Perder as estribeiras, quando se é Primeiro-Ministro, e quando não há razão para tal, acaba por ser visto como um sinal de fraqueza. Ou, pelo menos, de cansaço, de quem anda a precisar de descanso e de mudar de vida. Em ambos os casos, fica uma imagem tremida.

 

 

publicado por victorangelo às 21:30

15
Mar 18

Vi num jornal impresso, não vale a pena lembrar-me em qual, uma fotografia da dirigente do CDS, tirada na altura do encerramento do congresso do seu partido. Os comentários que acompanhavam a foto ilustravam bem a palermice a que se chegou, no terreno fértil da política à portuguesa.

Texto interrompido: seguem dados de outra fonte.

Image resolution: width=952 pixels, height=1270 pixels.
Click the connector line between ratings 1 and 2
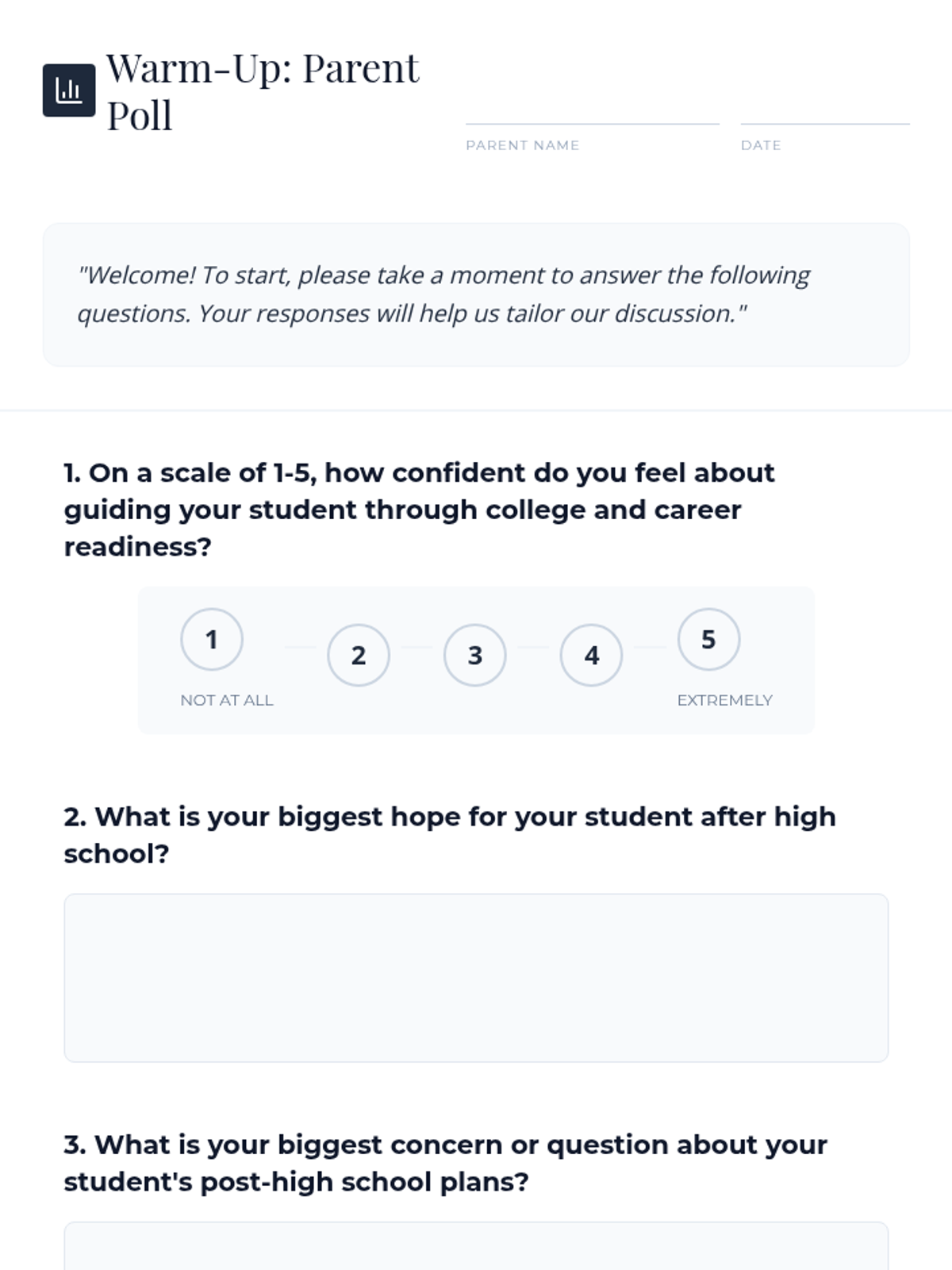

Cada peça do vestuário dessa senhora tinha uma seta a apontar o preço, da blusa aos sapatos. Os valores seriam vistos, na maior parte dos países europeus, como moderados. Em Bruxelas, mereceriam a epígrafe de baratos. Ora, o autor da proeza construiu a imagem de modo a que se pensasse em extravagâncias, em exageros de quem tem muito para gastar.

Não sou apoiante de Assunção Cristas. E muito menos das ideias retrógradas que constituem a genética política e o sistema de valores do seu partido.

Mas quero fazer duas ou três observações.

Primeiro, creio que o jornalista não teria produzido o mesmo tipo de observações se o líder fosse um homem. Vejo aqui, francamente, mais um exemplo de discriminação contra as mulheres que ousam fazer política. Pode ter sido um erro inconsciente, mas não deixa de ser um vestígio claro de subalternização das mulheres e da difícil aceitação de lideranças femininas.

Segundo, é verdade que na política parece valer tudo. Todavia, no jornalismo responsável não deve ser assim. Sublinhar o trivial não é aceitável na comunicação social responsável.

Finalmente, em terceiro lugar, publicações assim acabam por contribuir para a expansão das vistas populistas e demagogas. Muito mau. O populismo é inimigo da democracia e do futuro.